I'm all for being nice to the developers. At the same time let's not sweep real issues under the rug.
@nixCraft I'm one of those people who really really dislikes colour in console output. It makes everything harder to read, especially in a terminal with a dark background. Syntax highlighting is usually one of the first things I turn off in text editors too.
I don't yell at the developers or anything (as long as there is an option to disable it), but it irks me when they enable stuff like that by default.
Ire strongly correlates with whether the program
• respects $NO_COLOR¹
• behaves properly when isatty() vs when piped to a subsequent program
• properly consults termcap/terminfo, respecting terminals other than VT100 or xterm-color
@nixCraft I have no idea. Personally I love a colored terminal and I think a lot of other people do, too, given that it's the default in a lot of distributions.

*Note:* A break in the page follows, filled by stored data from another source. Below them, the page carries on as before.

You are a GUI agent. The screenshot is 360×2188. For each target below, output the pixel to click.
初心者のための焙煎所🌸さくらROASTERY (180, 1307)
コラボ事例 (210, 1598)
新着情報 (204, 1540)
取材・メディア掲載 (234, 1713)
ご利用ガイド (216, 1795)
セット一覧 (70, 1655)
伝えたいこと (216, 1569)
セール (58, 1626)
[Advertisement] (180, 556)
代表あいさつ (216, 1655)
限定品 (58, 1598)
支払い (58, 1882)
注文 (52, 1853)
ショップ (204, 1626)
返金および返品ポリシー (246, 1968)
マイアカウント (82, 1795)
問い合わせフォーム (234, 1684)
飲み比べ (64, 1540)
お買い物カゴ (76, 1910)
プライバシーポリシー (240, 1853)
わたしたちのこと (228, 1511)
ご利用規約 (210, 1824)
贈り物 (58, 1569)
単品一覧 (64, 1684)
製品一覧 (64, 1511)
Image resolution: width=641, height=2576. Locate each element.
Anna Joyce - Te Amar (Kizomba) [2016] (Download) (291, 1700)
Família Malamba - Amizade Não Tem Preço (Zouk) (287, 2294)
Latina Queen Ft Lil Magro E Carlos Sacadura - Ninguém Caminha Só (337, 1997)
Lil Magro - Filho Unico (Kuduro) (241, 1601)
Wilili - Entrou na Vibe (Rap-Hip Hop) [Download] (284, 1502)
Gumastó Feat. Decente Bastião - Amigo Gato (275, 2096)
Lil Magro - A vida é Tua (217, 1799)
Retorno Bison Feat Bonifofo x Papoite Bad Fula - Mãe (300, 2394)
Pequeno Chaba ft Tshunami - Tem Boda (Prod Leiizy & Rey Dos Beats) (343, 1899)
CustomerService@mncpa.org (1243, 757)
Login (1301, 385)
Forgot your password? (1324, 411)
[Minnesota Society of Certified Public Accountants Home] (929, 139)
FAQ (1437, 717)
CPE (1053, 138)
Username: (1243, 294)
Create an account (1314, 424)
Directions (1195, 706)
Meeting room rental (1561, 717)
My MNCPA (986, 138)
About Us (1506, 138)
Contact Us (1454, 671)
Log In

Just gotta ignore the haters.
@nixCraft I don’t yell when the option is added.
I holler into the ether when the previously new option is now the default.
I find it on by default too many times. Often color blind unfriendly colors. Often makes assumptions about other external factors (dark versus light mode).
Environment variables or command line options don't scale well. New commands adding stuff need to be tracked and whacked. Using large numbers of systems becomes difficult without full configuration management.
If you need fancy visual effects you might want a GUI.